Back in the university days, we (me + a few friends) used to get some radios and antennas to create a signal stronger than the one coming from satellites. It was always fun when the semester started and all freshmen were using Google Maps to navigate through the campus, but the map always showed their location in North Korea. Good ol' times.

1 comments

I thought GPS worked by triangulation? How did you use one transmitter to specifically misdirect receivers to believing they were in North Korea?
> some radios and antennas

Still an impressive feat.

I'm calling shenanigans. I used to work in a lab where we had GPS repeaters to test consumer equipment. That alone costs big bucks. And, we had the FAA come down on us big time, because our GPS repeater broadcast outside the building too far and we got into some hot water.

If you were spoofing GPS campus wide over 1.544 GHz and had all your GPS sentences correct, with simple radios and antennas... and you hadn't got in trouble with Uncle Charlie or the FAA....

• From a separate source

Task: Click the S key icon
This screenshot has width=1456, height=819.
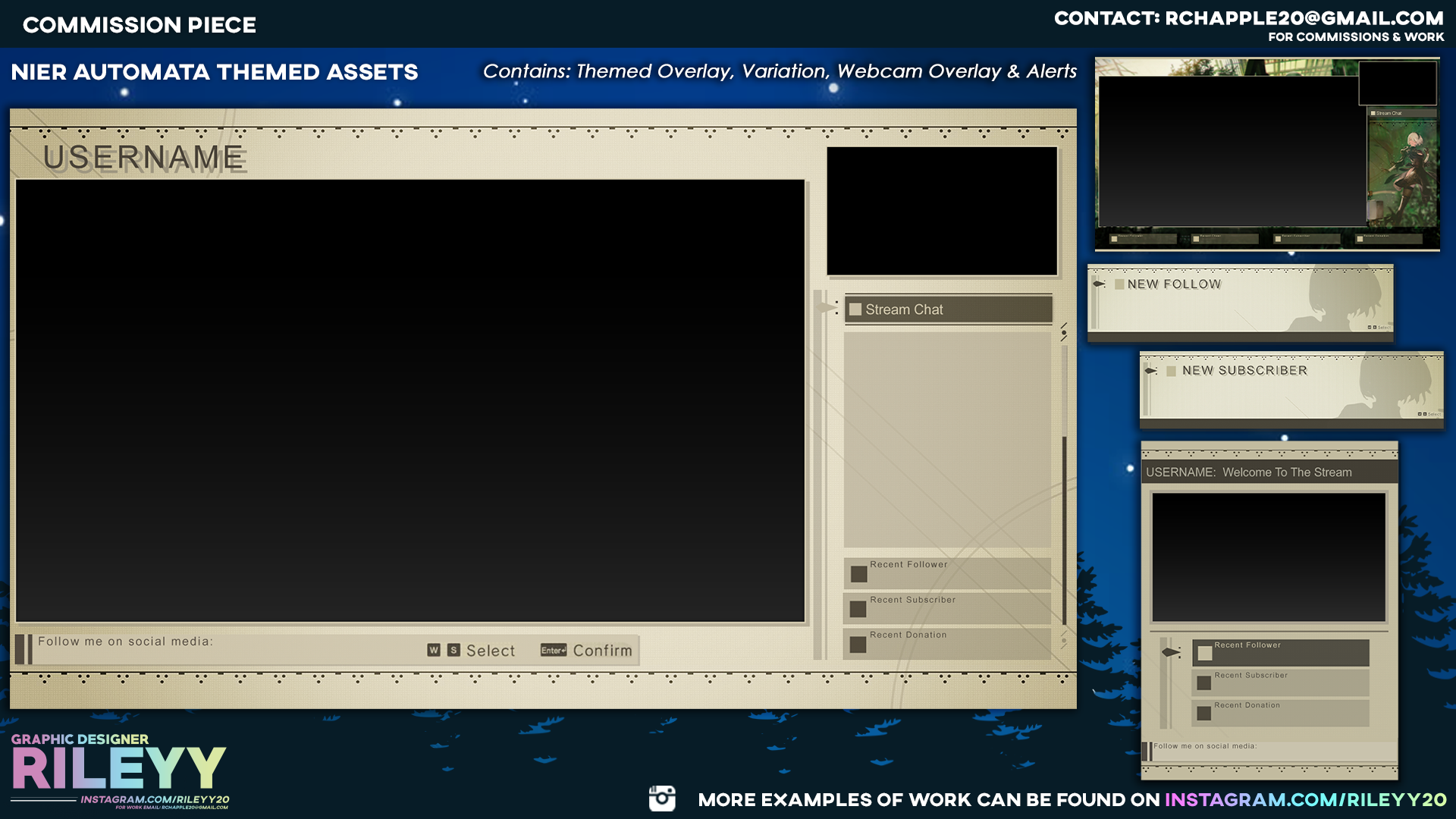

Just for clarification, it was not campus wide, only a small part between some institutes. Also, the hardware was not consumer grade thanks to the electrical engineering, geodesy and geoinformatics labs.

Still, it was illegal and could get everyone expelled, so I wouldn't do it again.

Spoofing GPS is trivial. Getting caught or not is a toss of the coin
Cheating the location on my phone is gravy.

Broadcasting an RF signal to spoof GPS (and especially across a campus), that my friend, is not trivial or cheap.

> not trivial or cheap

From your previous comment, it sounds like your experience may have been from a while ago? In 2022, it is fairly trivial and cheap: https://github.com/osqzss/gps-sdr-sim

I can not ;^) personally confirm that this works with a HackRF, which is like $300, but probably also with any other reasonable tx-capable sdr.

Trying to set up an alternate 3d volume of GPS space sounds very difficult.

But broadcasting a loud signal that tells everyone in range that they are at the same exact point doesn't seem too hard to me. Couldn't that even be as simple as replaying a single-antenna recording taken somewhere else?